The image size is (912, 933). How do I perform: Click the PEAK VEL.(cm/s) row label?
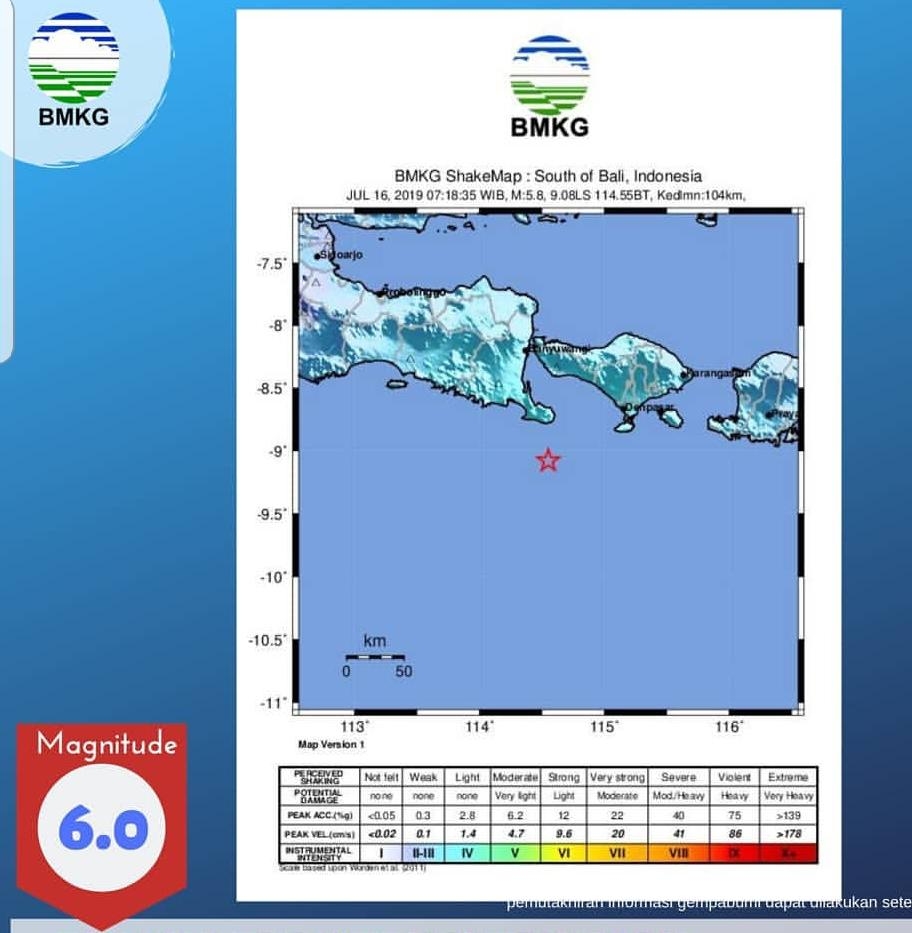(319, 834)
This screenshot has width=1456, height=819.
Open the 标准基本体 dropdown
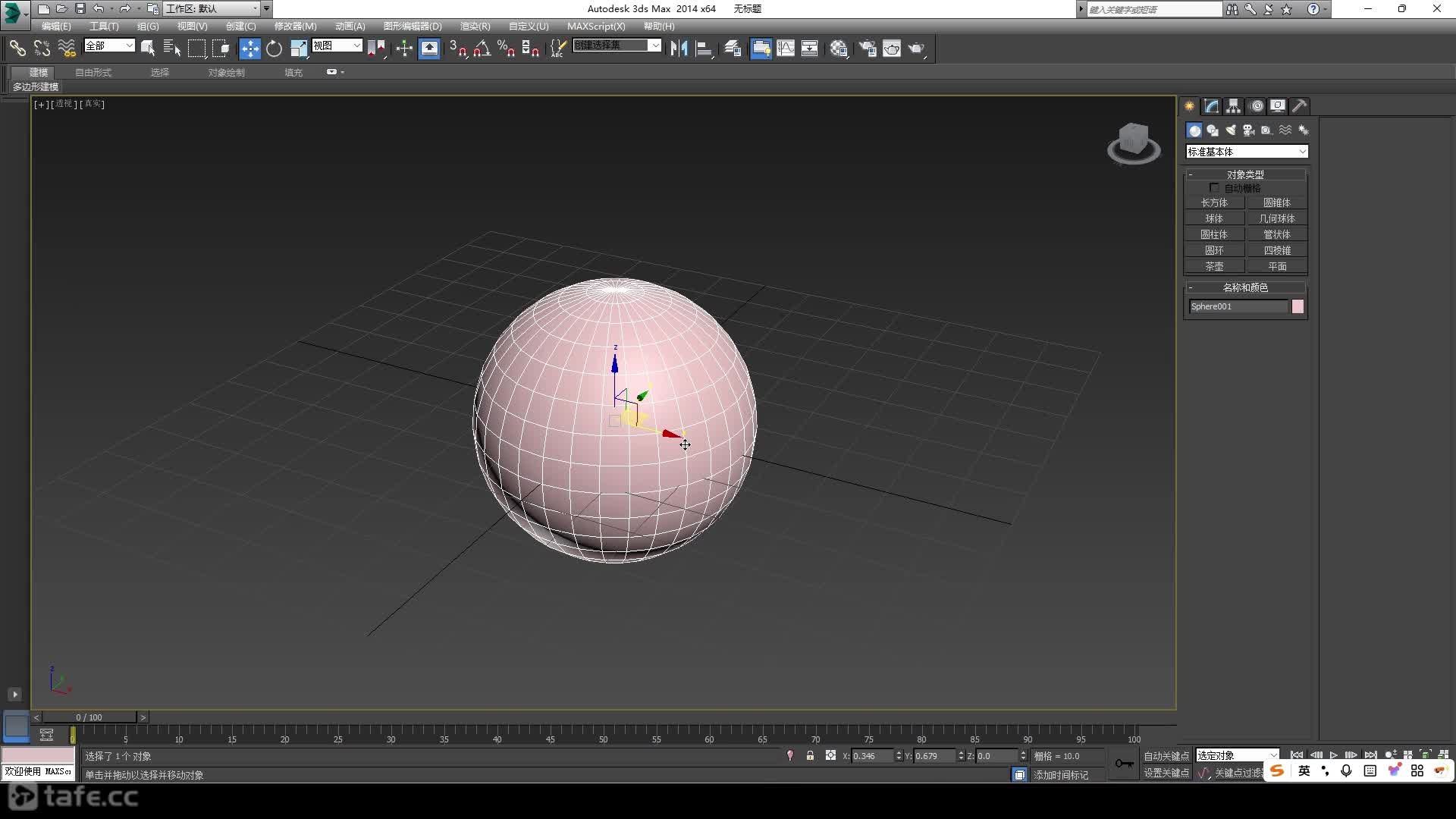(1247, 152)
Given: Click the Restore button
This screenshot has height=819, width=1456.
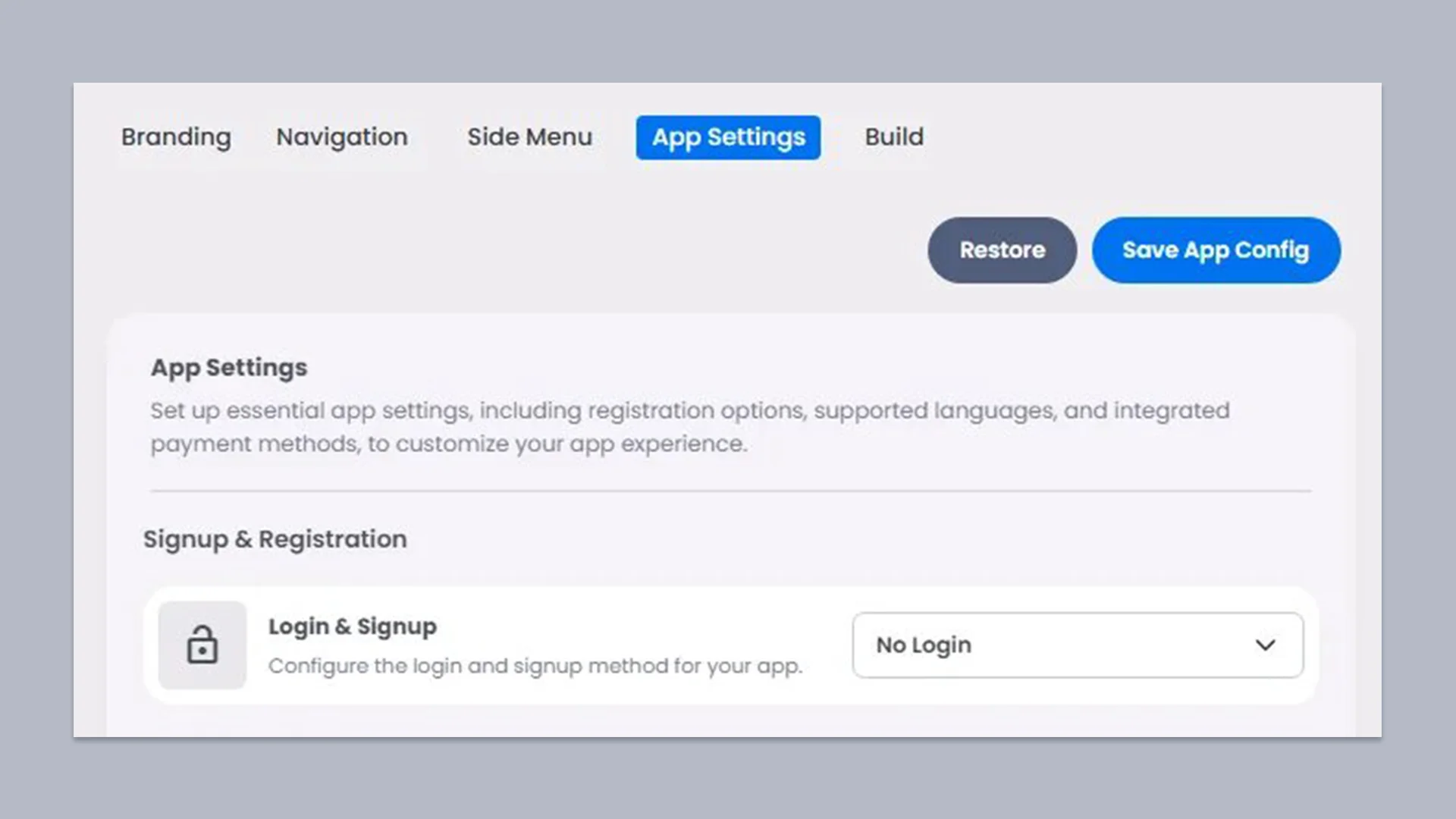Looking at the screenshot, I should [1002, 250].
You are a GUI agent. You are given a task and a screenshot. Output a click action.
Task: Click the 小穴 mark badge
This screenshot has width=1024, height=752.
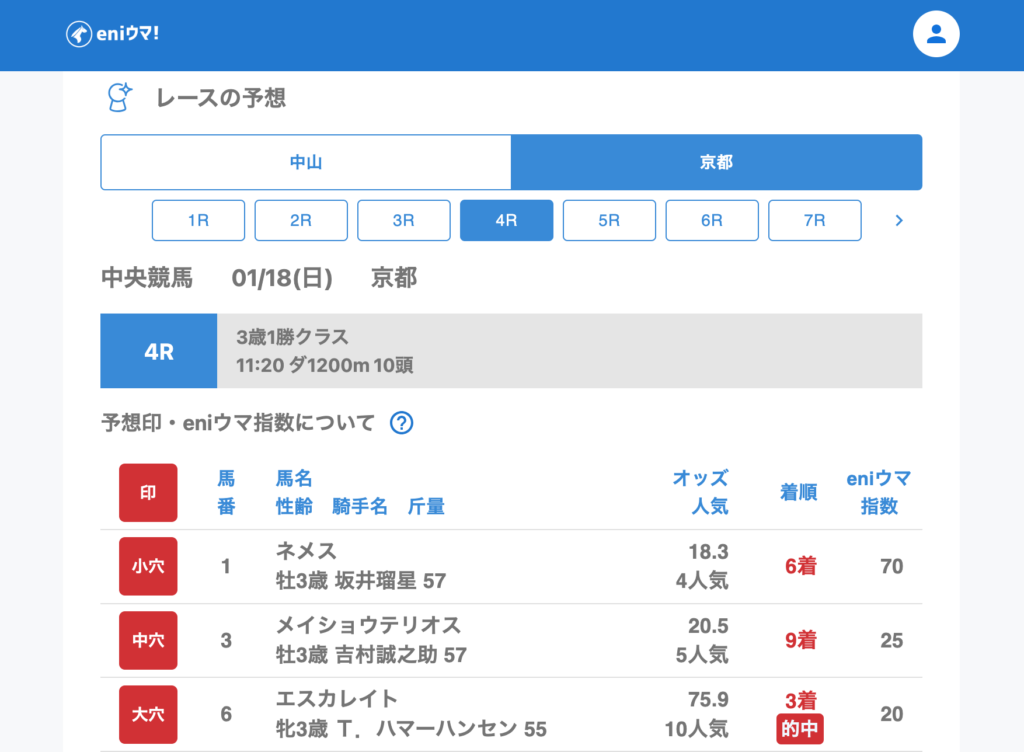click(x=148, y=567)
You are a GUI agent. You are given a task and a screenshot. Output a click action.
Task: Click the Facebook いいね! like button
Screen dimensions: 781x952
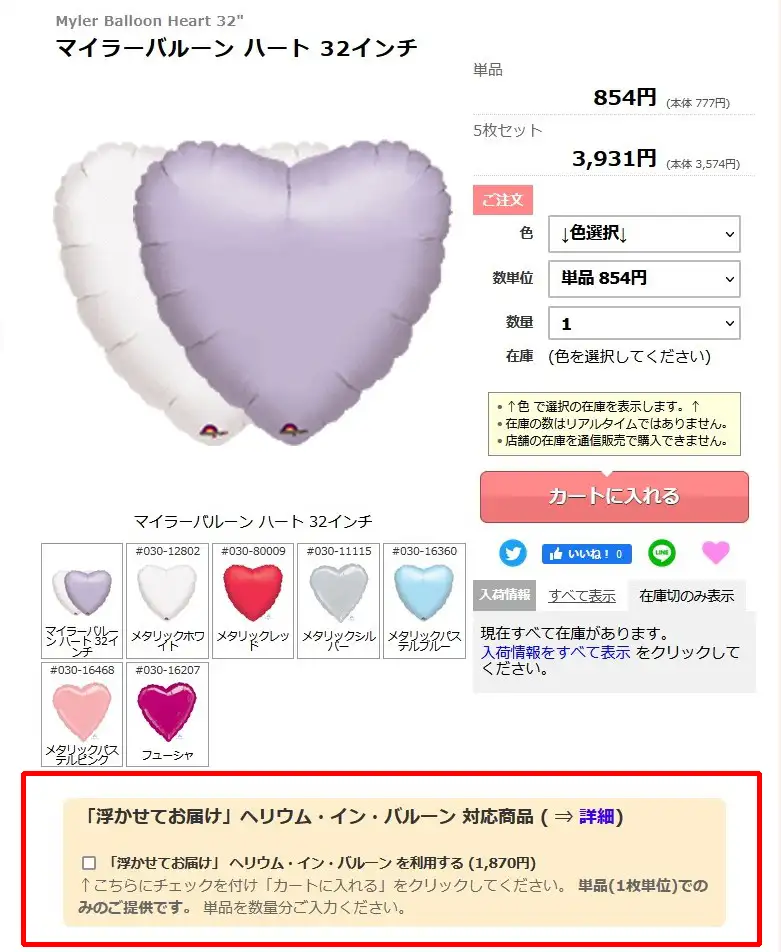[x=586, y=554]

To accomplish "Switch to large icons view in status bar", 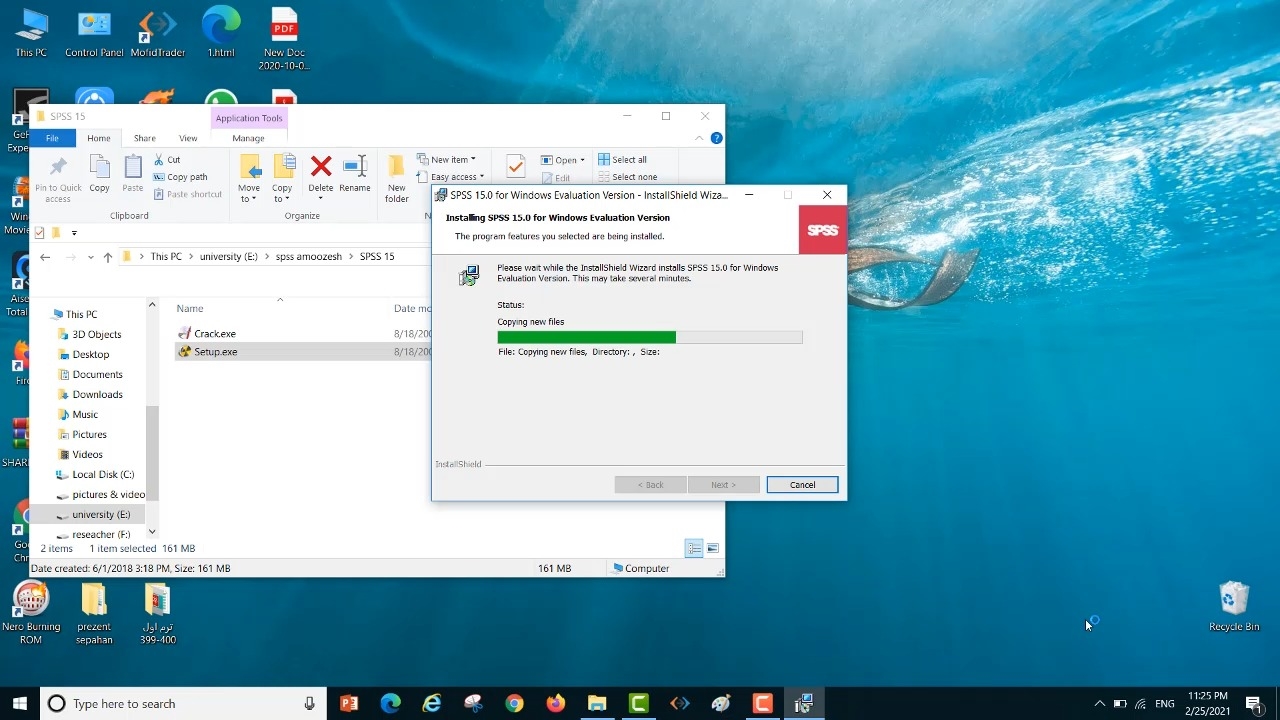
+ + + + +
For the word "button", state how many lines of the material contain it. Give the number and no more.

◆ **Solved problem**
2